GPU best practices for Azure Kubernetes Service (AKS)

Applies to: ✔️ AKS Automatic ✔️ AKS Standard

Running GPU workloads on AKS requires proper setup and continuous validation to ensure compute resources are accessible, secure, and optimally utilized. This article outlines best practices for managing GPU-enabled nodes, validating configurations, and reducing workload interruptions.

For most production AKS workloads, AKS Automatic is the recommended default. AKS Automatic provides a production-ready baseline with preconfigured operations, security safeguards, and SLA-backed pod readiness, helping teams reduce day-2 platform overhead.

Choose AKS Automatic or AKS Standard for GPU workloads

Use the following guidance as a starting point:

Scenario	Recommended path	Why
Most production GPU workloads	AKS Automatic	Production-ready defaults, built-in safeguards, and reduced cluster operations overhead.
Faster path from deployment to stable production	AKS Automatic	Preconfigured cluster operations and predictable startup behavior via pod readiness SLA.
Advanced platform customization and explicit operational control	AKS Standard	Greater flexibility for custom node pool lifecycle and platform tuning.
Specialized, non-default platform architecture requirements	AKS Standard	More manual control over infrastructure behavior and configuration.

For more information, see Introduction to Azure Kubernetes Service (AKS) Automatic.

What AKS Automatic provides for production GPU workloads

AKS Automatic helps establish a strong operational baseline for production GPU workloads by providing:

Production-ready defaults for cluster configuration.
Built-in best practices and safeguards.
SLA-backed pod readiness for predictable startup behavior.
Managed cluster operations that reduce manual day-2 tasks.

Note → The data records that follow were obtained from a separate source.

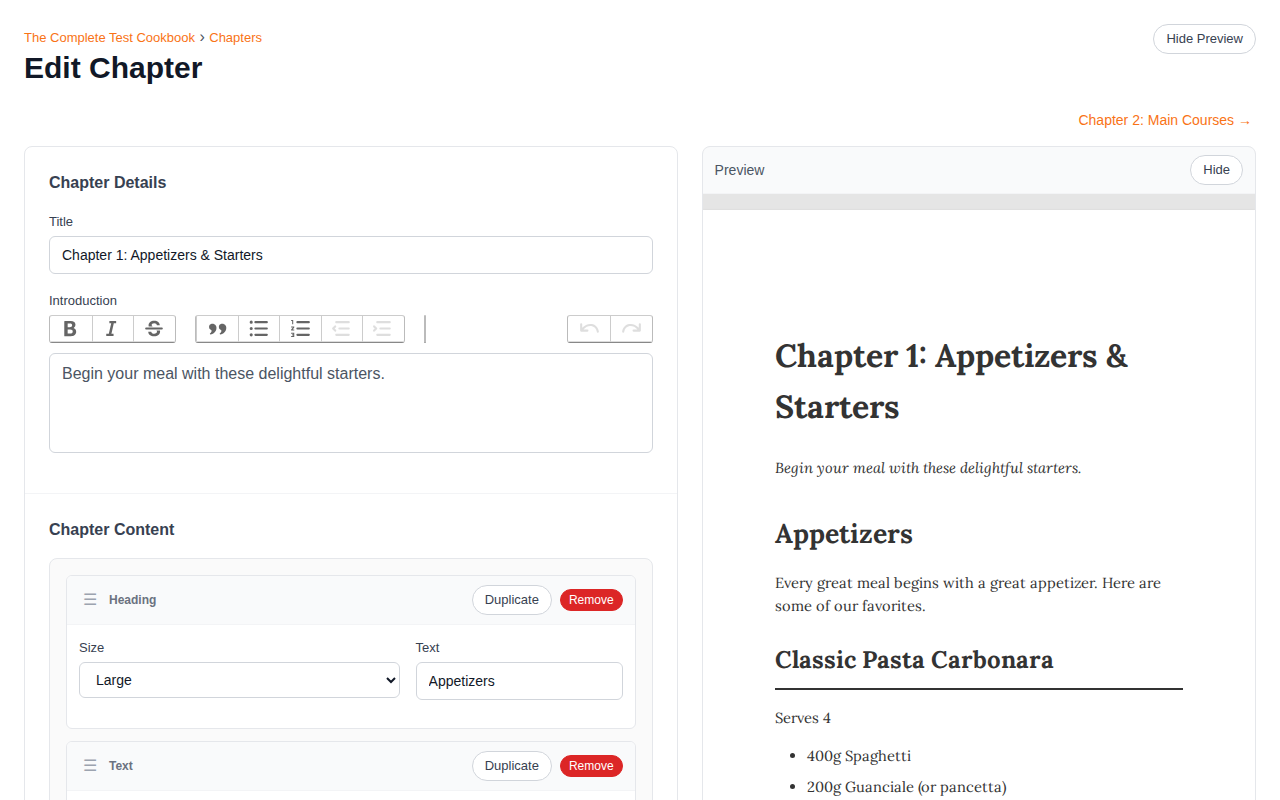Hide the Preview panel with its Hide button
This screenshot has width=1280, height=800.
pyautogui.click(x=1216, y=170)
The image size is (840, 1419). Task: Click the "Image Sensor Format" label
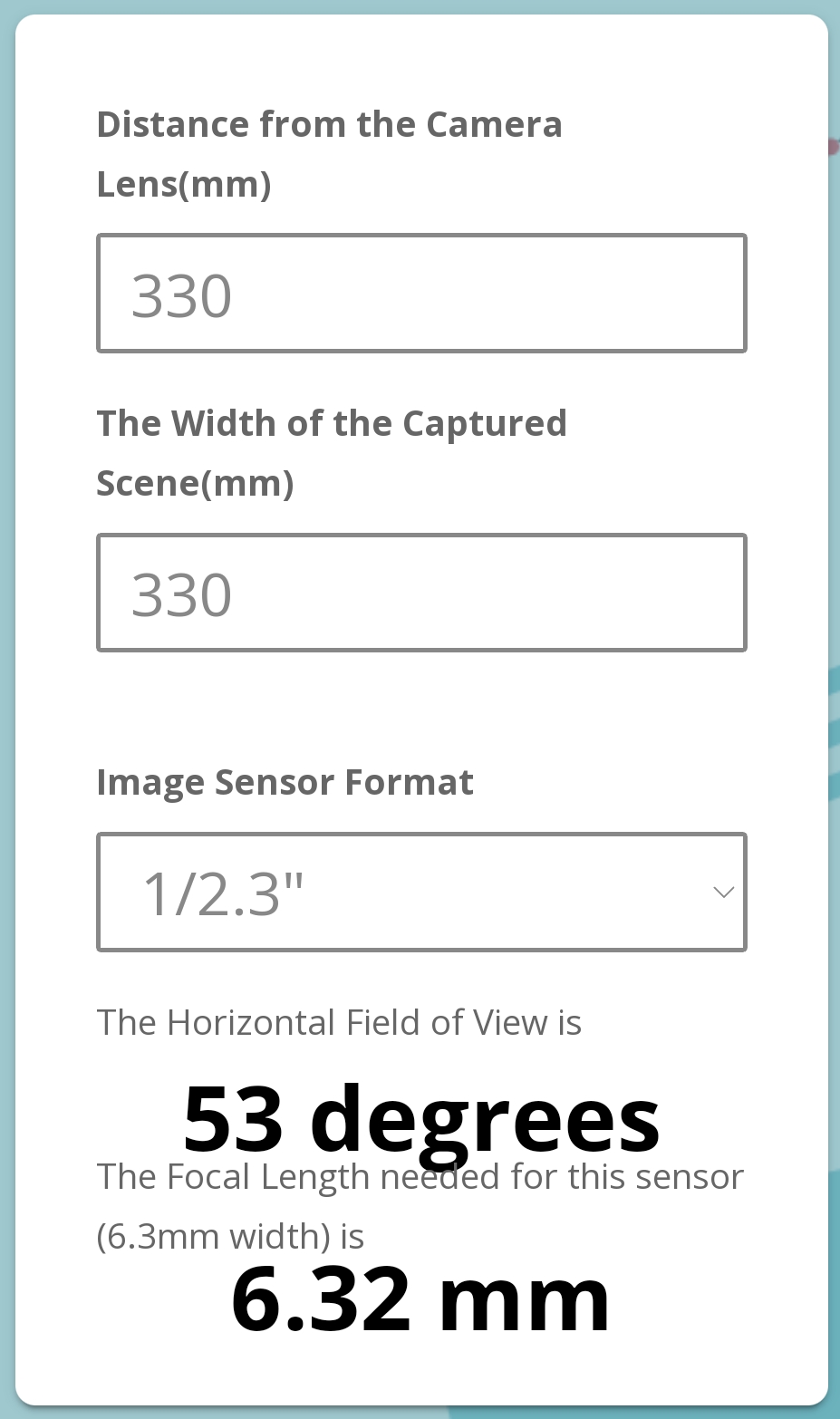[285, 782]
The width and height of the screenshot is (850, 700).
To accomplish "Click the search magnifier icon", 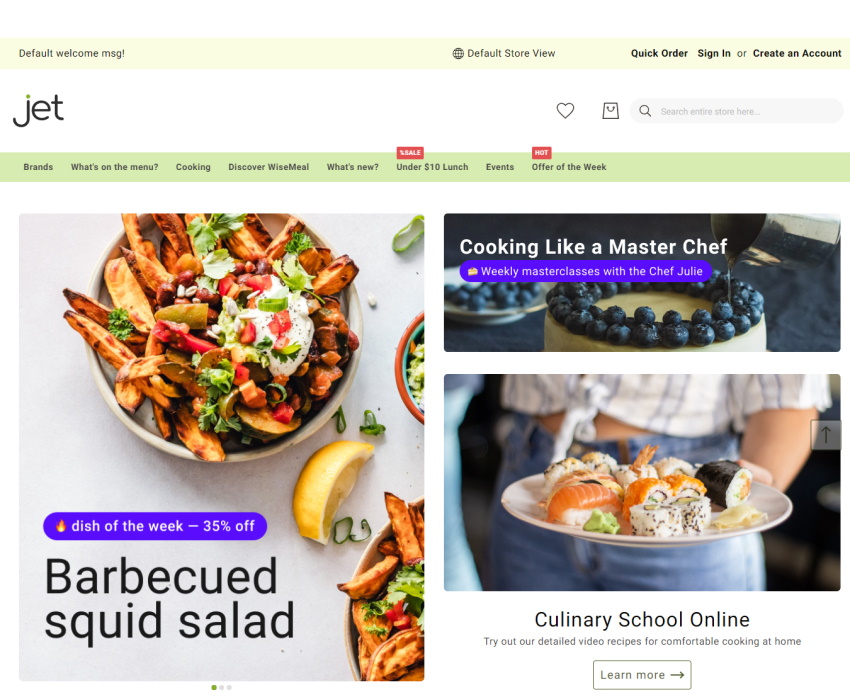I will tap(645, 111).
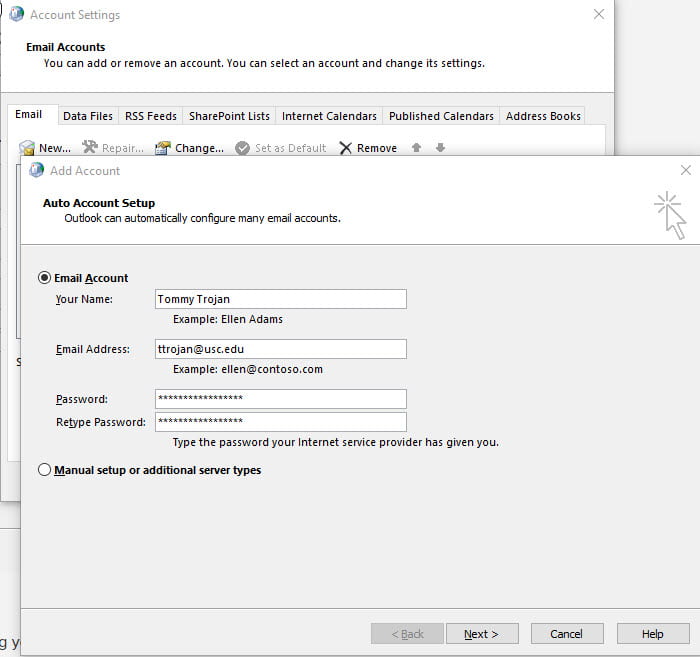
Task: Close the Add Account dialog
Action: coord(685,170)
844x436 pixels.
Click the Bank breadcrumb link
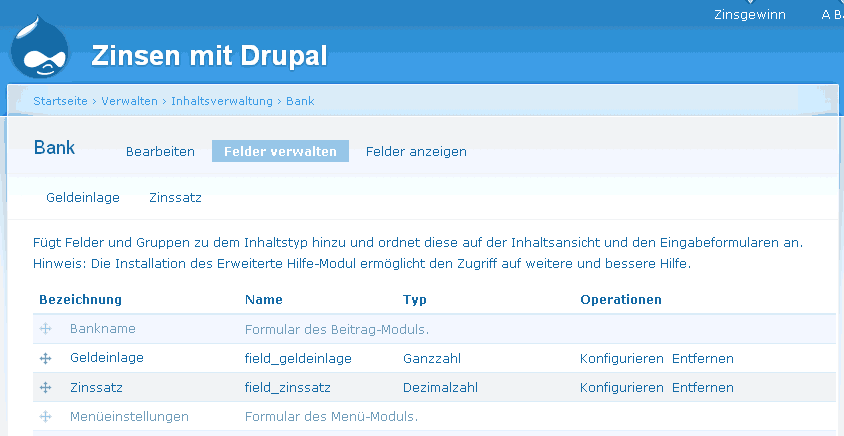tap(300, 101)
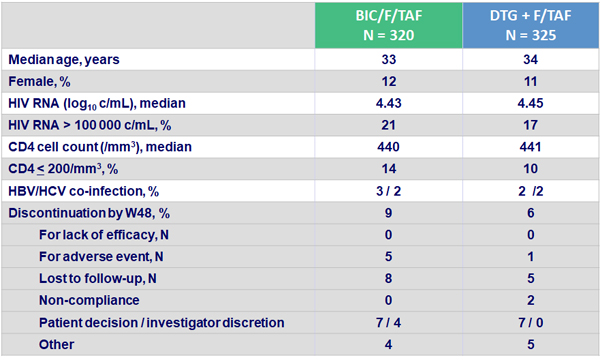Click the BIC/F/TAF N = 320 header
This screenshot has height=360, width=600.
[388, 25]
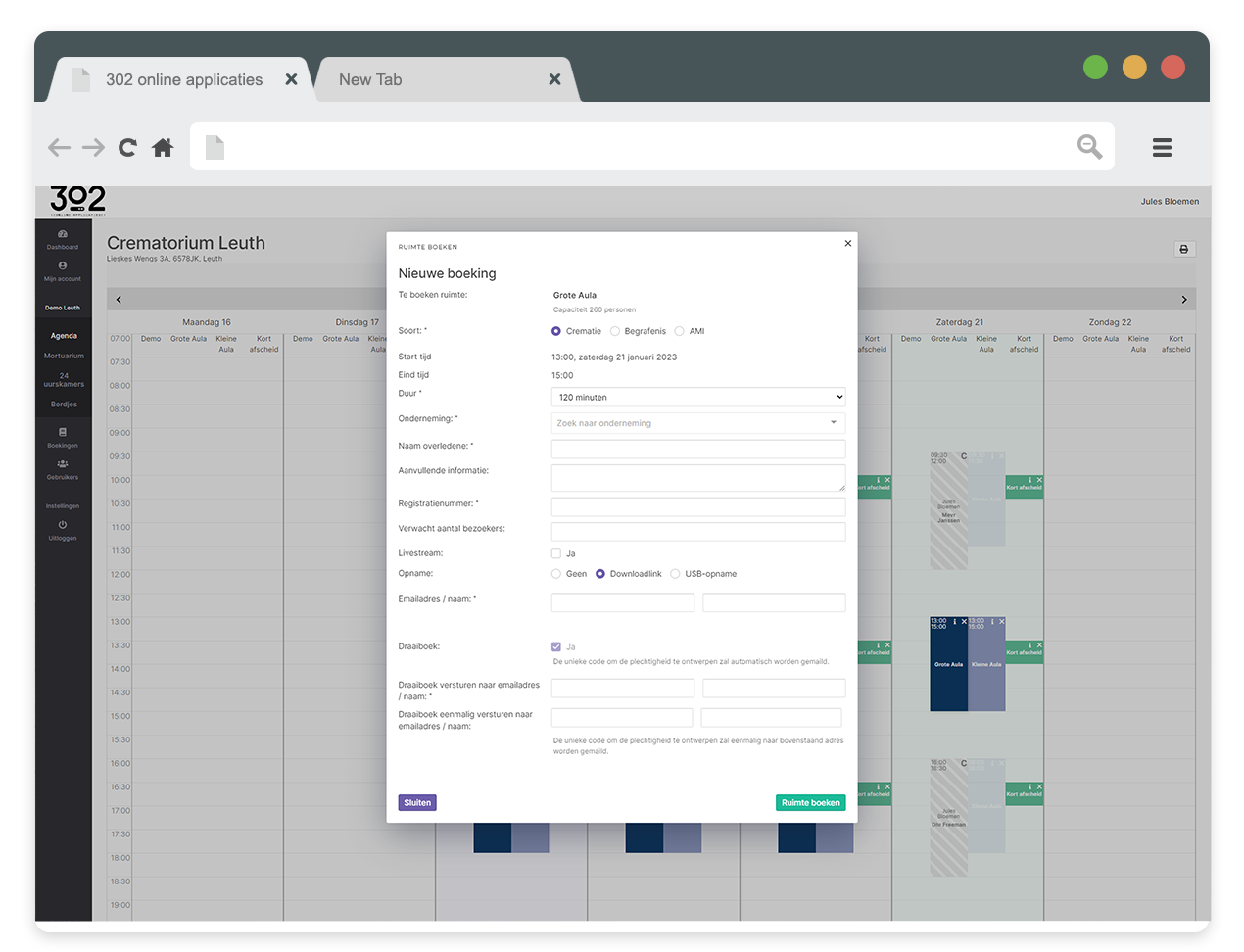This screenshot has height=952, width=1244.
Task: Click the browser home icon
Action: 163,148
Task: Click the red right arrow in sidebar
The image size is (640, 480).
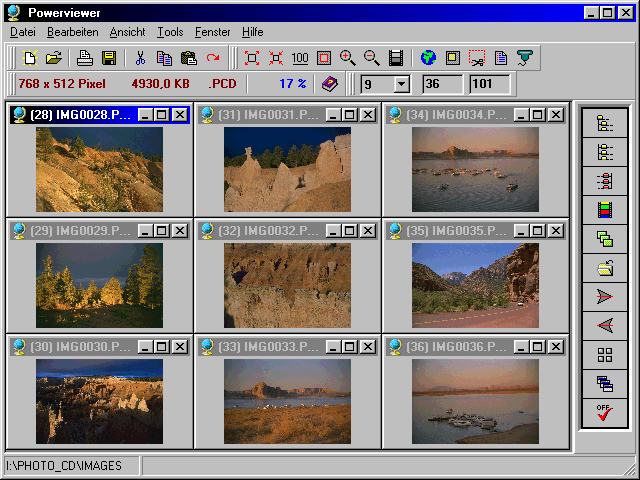Action: (x=605, y=297)
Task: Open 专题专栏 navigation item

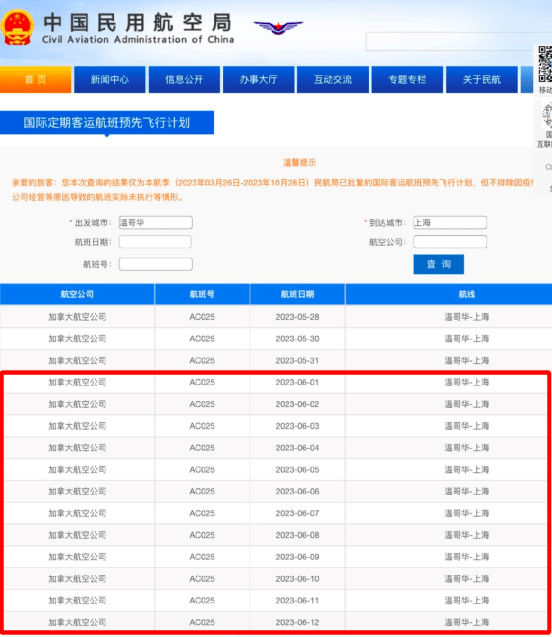Action: (407, 80)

These platform defaults don't replace workload-level best practices such as placement controls, validation checks, and isolation policies described in this article.

GPU workloads, such as AI model training, real-time inference, simulations, and video processing, often depend on:

Correct GPU driver and runtime compatibility.
Accurate scheduling of GPU resources.
Access to GPU hardware devices inside containers.

Misconfigurations can lead to high costs, unexpected job failures, or GPU underutilization.

Enforce GPU workload placement

By default, the AKS scheduler places pods on any available node with enough CPU and memory. Without workload placement controls, two problems can occur:

The scheduler might place GPU workloads on nodes without GPUs, causing the workloads to fail to start.
General-purpose workloads might occupy GPU nodes, wasting costly resources.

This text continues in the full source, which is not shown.